Equations of $(1,d)$ -polarized abelian surfaces

Abstract

In this paper, we study the equations of projectively embedded abelian surfaces with a polarization of type (1, d ). Classical results say that given an ample line bundle L on an abelian surface A, the line bundle L ⊗n is very ample for n ≥ 3, and furthermore, in case n is even and n ≥ 4, the generators of the homogeneous ideal IA of the embedding of A via L ⊗n are all quadratic; a possible choice for a set of generators of IA are the Riemann theta relations.

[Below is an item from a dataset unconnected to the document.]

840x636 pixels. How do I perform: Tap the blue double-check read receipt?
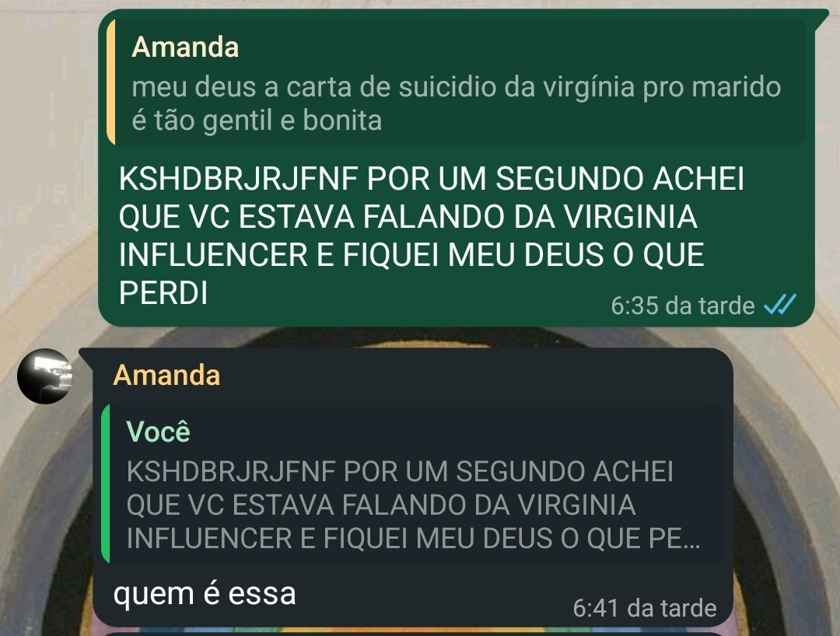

On the other hand, much less is known about embeddings via line bundles L of type (1, d ), that is line bundles L which are not powers of another line bundle on A. It is well-known that if d ≥ 5, and A is a general abelian surface, then L is very ample, while L can never be very ample for d < 5. However, even if d ≥ 5, L may not be very ample for special abelian surfaces. We will restrict our attention in what follows only to the general abelian surface and wish to know what form the equations take for such a projectively embedded abelian surface. A few special cases are well-documented in the literature: d = 4, in which case the general surface is a singular octic in P3, cf. [BLvS], and d = 5 in which case the abelian surface is described as the zero set of a section of the Horrocks-Mumford bundle [HM], whereas its homogeneous ideal is generated by 3 (Heisenberg invariant) quintics and 15 sextics (cf. [Ma]). Also, recent work by Manolache and Schreyer [MS] and by Ranestad [Ra] provides a description of the equations and syzygies in the case d = 7.